▸ YOUR TASKS
• a. Translate this sentence from the article on the East Liverpool traffic camera vote into Spanish: "The East Liverpool traffic camera issue may not be settled until after the Nov. 5 general election, but it appears the votes may be tabulated with the results kept confidential for the time being."
• b. Reproduce the article on the East Liverpool traffic camera vote, everything from "Besides Peddicord, the" down to "in the city.".
• c. Carry on the article on the East Liverpool traffic camera vote, picking up right after its last sentence.

LISBON — The East Liverpool traffic camera issue may not be settled until after the Nov. 5 general election, but it appears the votes may be tabulated with the results kept confidential for the time being.

During a telephone conference on Tuesday, Krista Peddicord of the county prosecutor’s office, who is representing the board of elections, said she is leaning toward filing a motion that the judge will instruct the board to count the votes but not release the results to the public or to the state until they receive a further court order on the matter.

Besides Peddicord, the conference call included Common Pleas Court Judge Scott Washam, East Liverpool Law Director Charles Payne and attorney Kevin Daley, who is representing the citizens of group attempting to repeal the use of traffic cameras in the city.

Still waiting to be considered is whether the petitions filed by the citizens represents an initiative petition or a referendum. Payne continues to argue whether residents can use the same process to undo all the regulations passed into law in the city, such as dismantling the landlord laws recently put in place.

▸ DATA SECTION
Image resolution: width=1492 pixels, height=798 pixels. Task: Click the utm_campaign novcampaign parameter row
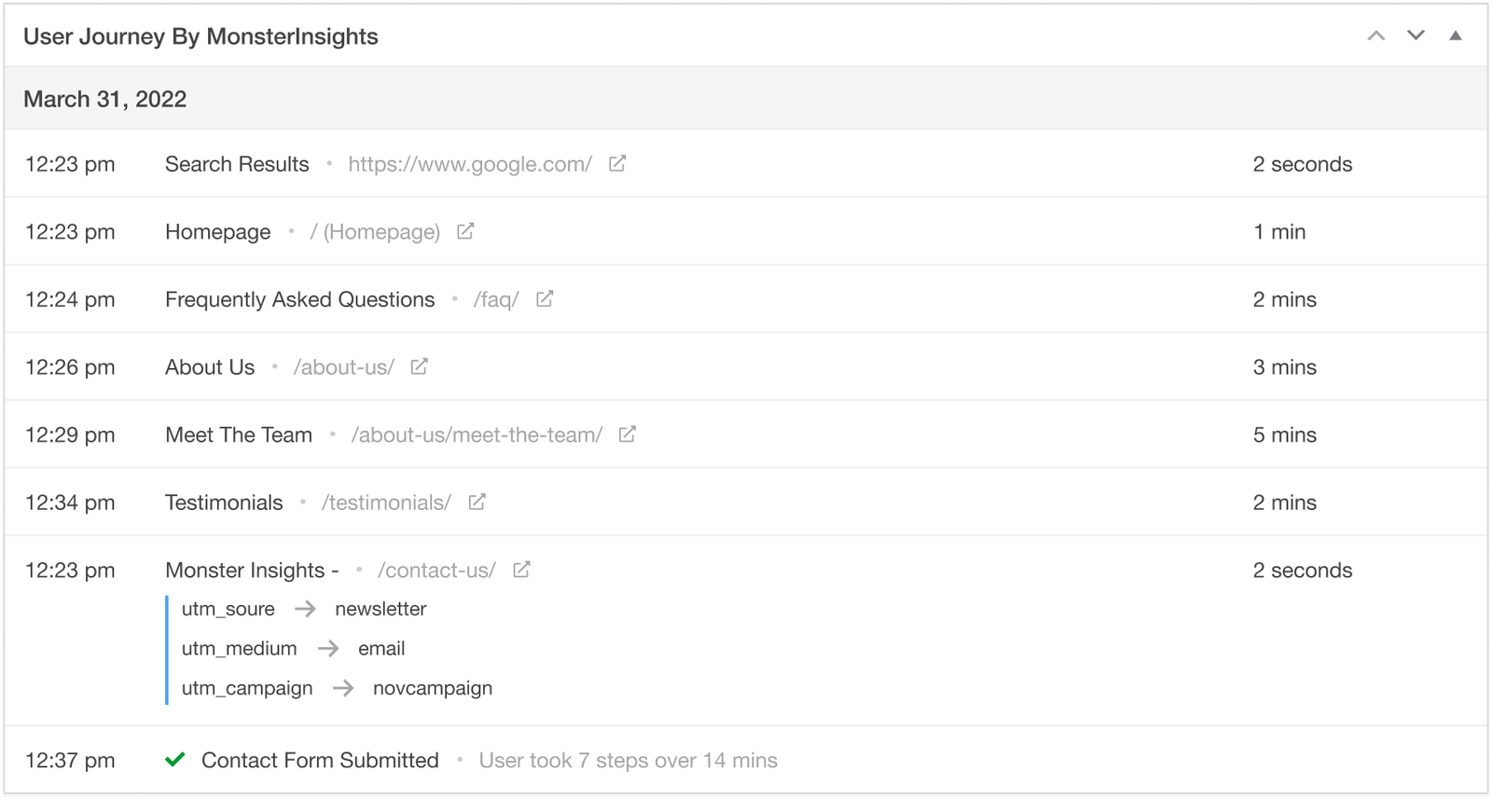tap(337, 689)
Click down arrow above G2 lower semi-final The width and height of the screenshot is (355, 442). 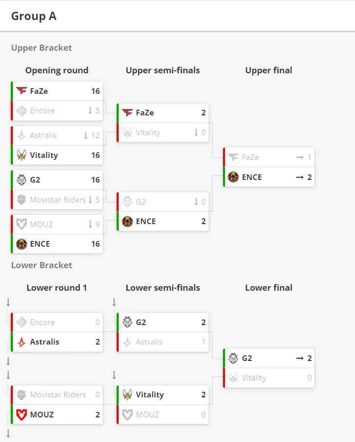pos(114,303)
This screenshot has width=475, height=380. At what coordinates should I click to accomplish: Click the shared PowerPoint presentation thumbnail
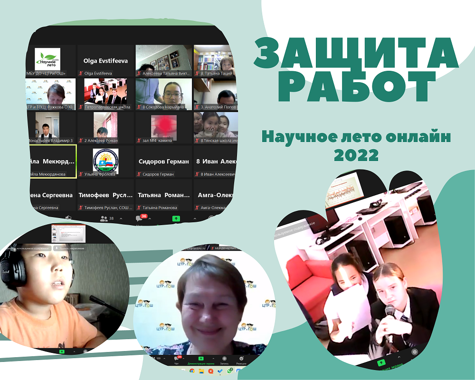tap(68, 234)
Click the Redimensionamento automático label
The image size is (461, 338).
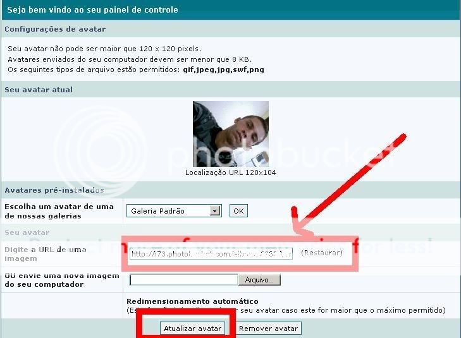pos(192,301)
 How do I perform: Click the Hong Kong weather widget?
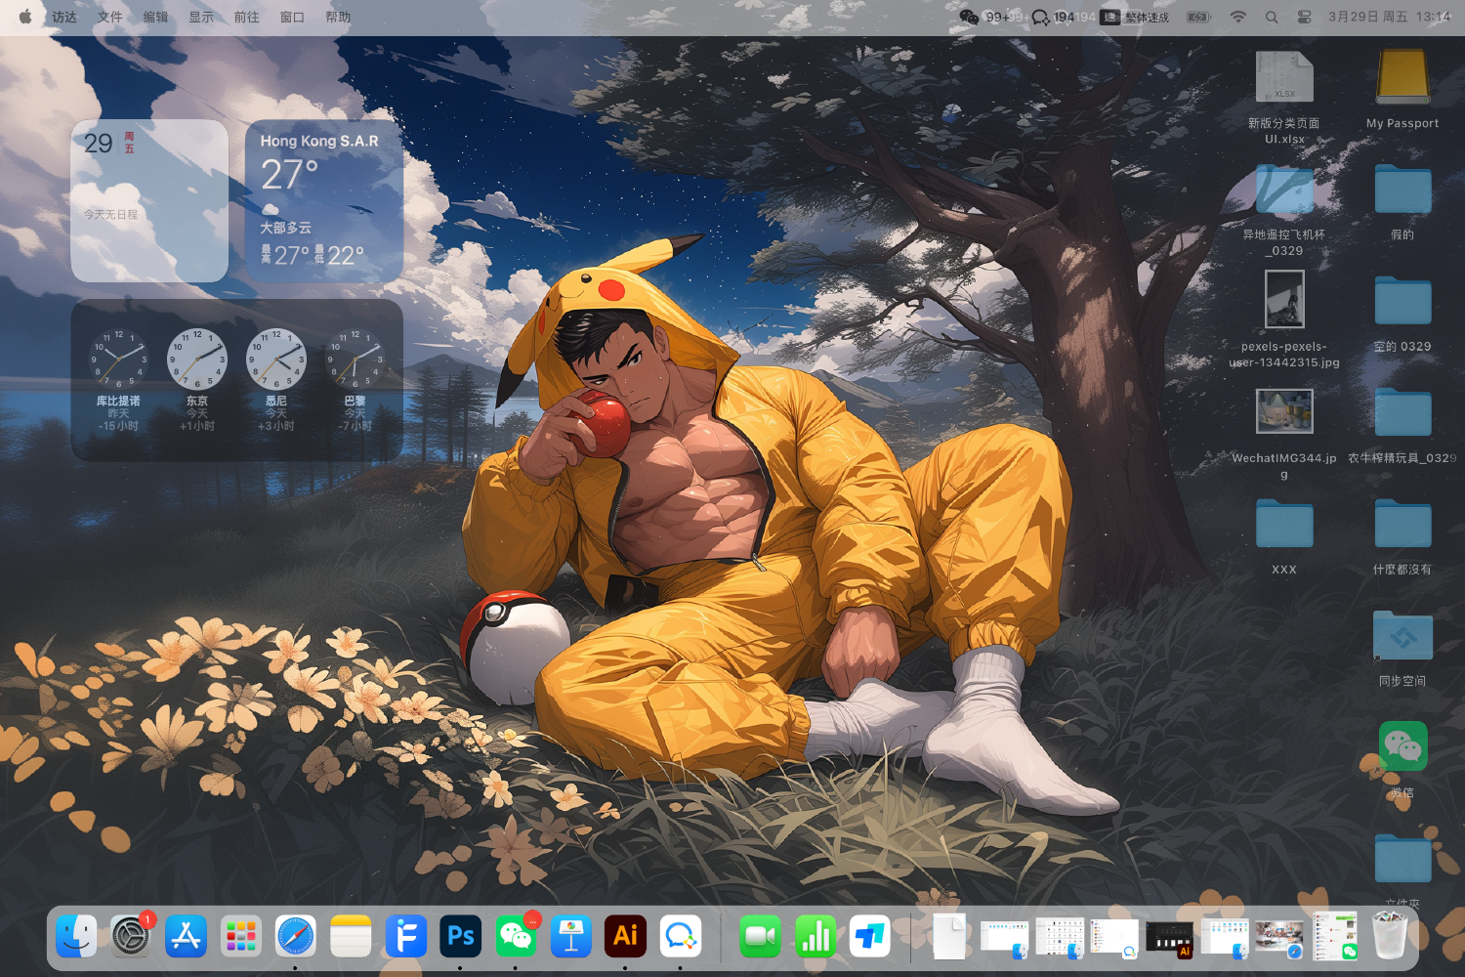[x=323, y=201]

▸ WRITTEN RESPONSES
• a. Es posible que la cuestión de las cámaras de tráfico de East Liverpool no se resuelva hasta después de las elecciones generales del 5 de noviembre, pero parece que los votos podrían contabilizarse manteniendo los resultados en reserva por el momento.

• b.
Besides Peddicord, the conference call included Common Pleas Court Judge Scott Washam, East Liverpool Law Director Charles Payne and attorney Kevin Daley, who is representing the citizens of group attempting to repeal the use of traffic cameras in the city.

• c.
Additionally, Payne questions if this ballot issue would not also affect the way the East Liverpool police would be able to write tickets and conduct traffic stops in the traditional manner.

Daley argued he does not believe this will affect the enforcement of traditional traffic laws. He does, however, believe the idea of an initiative petition is to give citizens a remedy when an onerous law is passed.

After listening to their arguments, Washam asked for them to file their final written arguments before a 1:15 p.m. telephone conference now scheduled for Nov. 4, the day before the election. Daley asked for a chance to write a response to what the city submits as well.

The citizens group first sought to repeal the traffic camera law by filing a petition to get the issue on the ballot in 2017, which resulted in court action and an appeal. On Sept. 19 the Ohio 7th District Court of Appeals ruled in East Liverpool’s favor, saying the 2017 petitions were flawed because they were filed under the wrong law. However, the citizens group filed a corrected petition with the election board in 2018, but it was too late to go onto the November 2018 ballot.

This time the matter will appear on the ballot, but whether the voting results will ever be known is still being debated in Common Pleas Court.